AMD OpenCL compiler ignores kernel attribute “work_group_size_hint”

Question asked by eynuel on Jun 29, 2012
Latest reply on Jul 3, 2012 by nou

I'm currently optimizing an OpenCL kernel, and have been trying to find optimal values for workgroup sizes and vector widths.

Currently I'm using an ubuntu system with an Intel i7-3930k (6 cores @ 3.5 GHz, HT disabled) and an AMD HD6870. Both Intel and AMD OpenCL implementations are installed to allow for comparisons. ( APP SDK v2.7 Linux 64b & Catalyst 12.4, Intel OpenCL SDK 1.5 ).


Running on the CPU (on Intel Platform) I've found that:


- By choosing a wg size of 256 I can gain about 13.5% performance in comparison to wgsize=1.

- By specifying `__attribute__((vec_type_hint(float4)))` I can gain a 30% boost.

- By specifying `__attribute__((work_group_size_hint(WG_SIZE, 1, 1)))` I get another ~90%


So, in total, theses options can result in close to a 3x performance increase.
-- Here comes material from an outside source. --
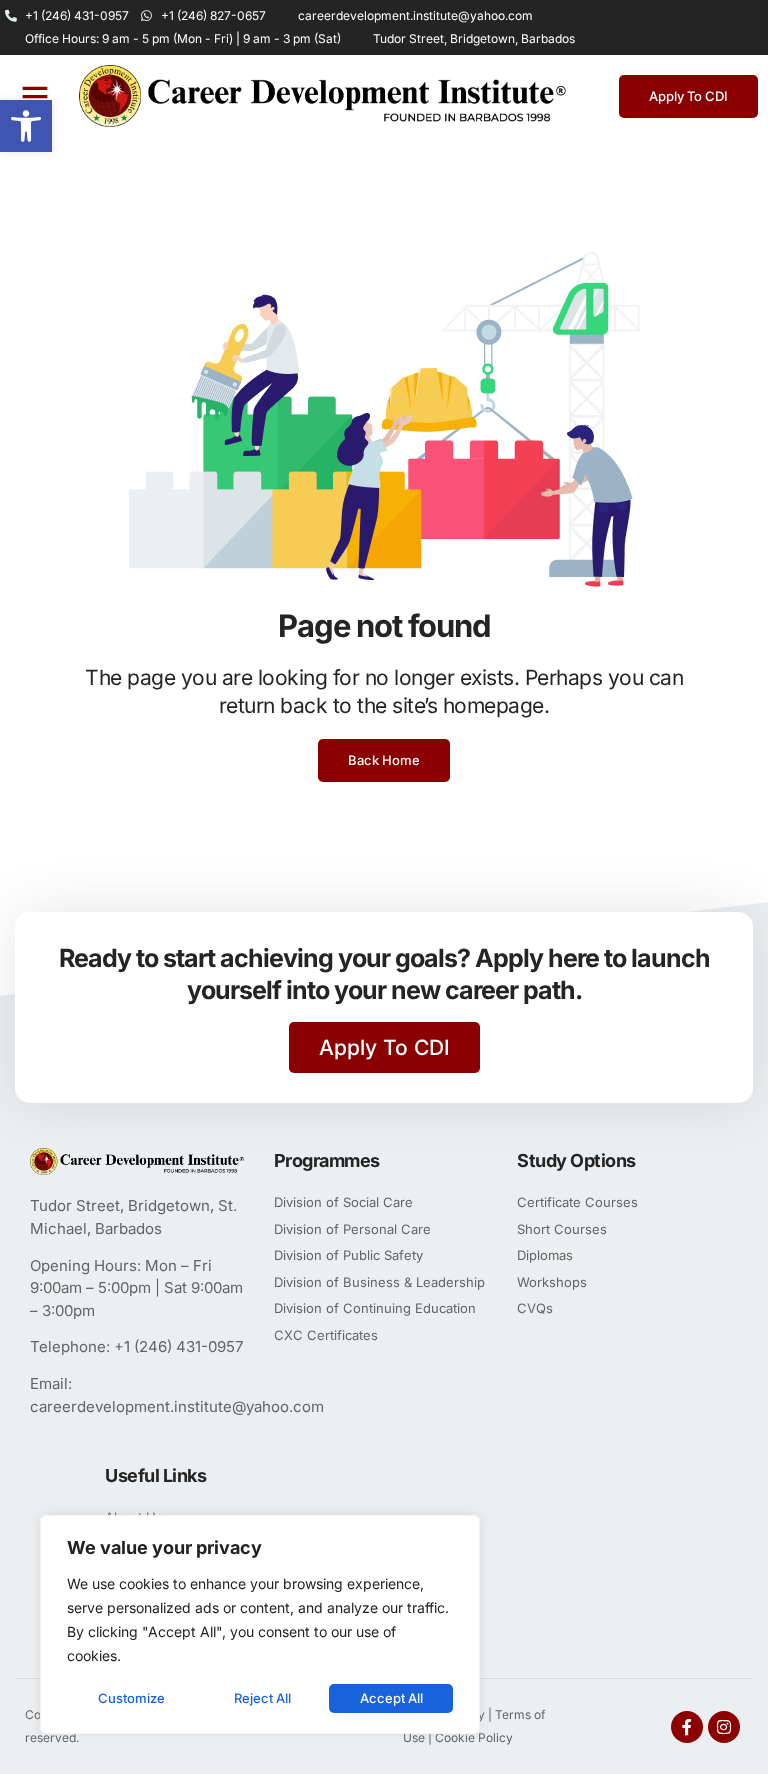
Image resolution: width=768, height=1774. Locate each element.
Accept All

Unfortunately, when running this case on the the CPU using the AMD OpenCL platform, I've found that i can only get about 4% performance gain from specifying thw wgSize and the optional attributes are ignored.


Kernel declaration is:



   __attribute__(( work_group_size_hint(WG_SIZE, 1, 1) ))
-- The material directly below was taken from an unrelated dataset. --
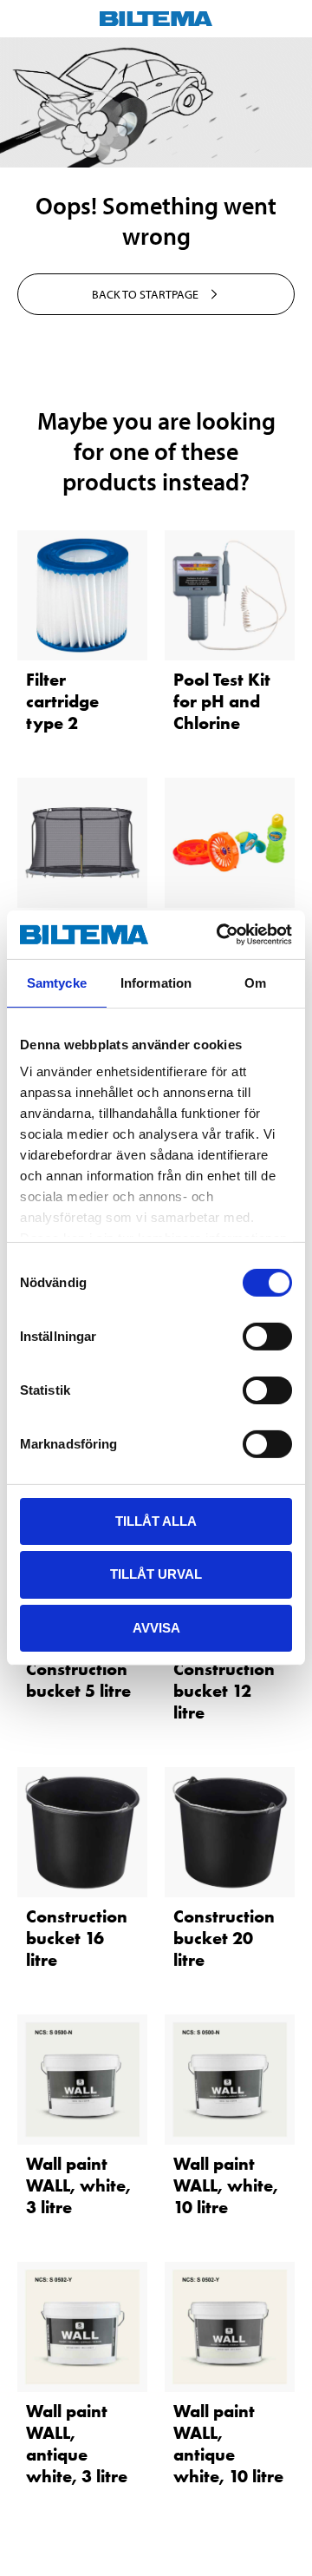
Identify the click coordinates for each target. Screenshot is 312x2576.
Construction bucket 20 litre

   __attribute__(( vec_type_hint(VEC_SIZE) ))

    void solveEikonalEq( global      env_packed_t*   env_packed_in,

                                  global      float*          packedEnvData_in,

                                  private     float           ds,

                                  private     float           freq,

                                  global      ray_t*          ray,

                                  global      rayMembers_t*   rayMembers){



And compiler output is:


    "/tmp/", line 2637: warning: unknown attribute "work_group_size_hint"

      kernel  __attribute__((work_group_size_hint(WG_SIZE, 1, 1)))



    "/tmp/", line 2638: warning: unknown attribute "vec_type_hint"

              __attribute__(( vec_type_hint(VEC_SIZE)))



Does AMD always ignore these hints? Or is there something i have to do to enable these attributes on the AMD platform?

From reading the opencl 1.1 spec i had the impression that supporting these kernel attributes was not optional (even if actually acting on them is)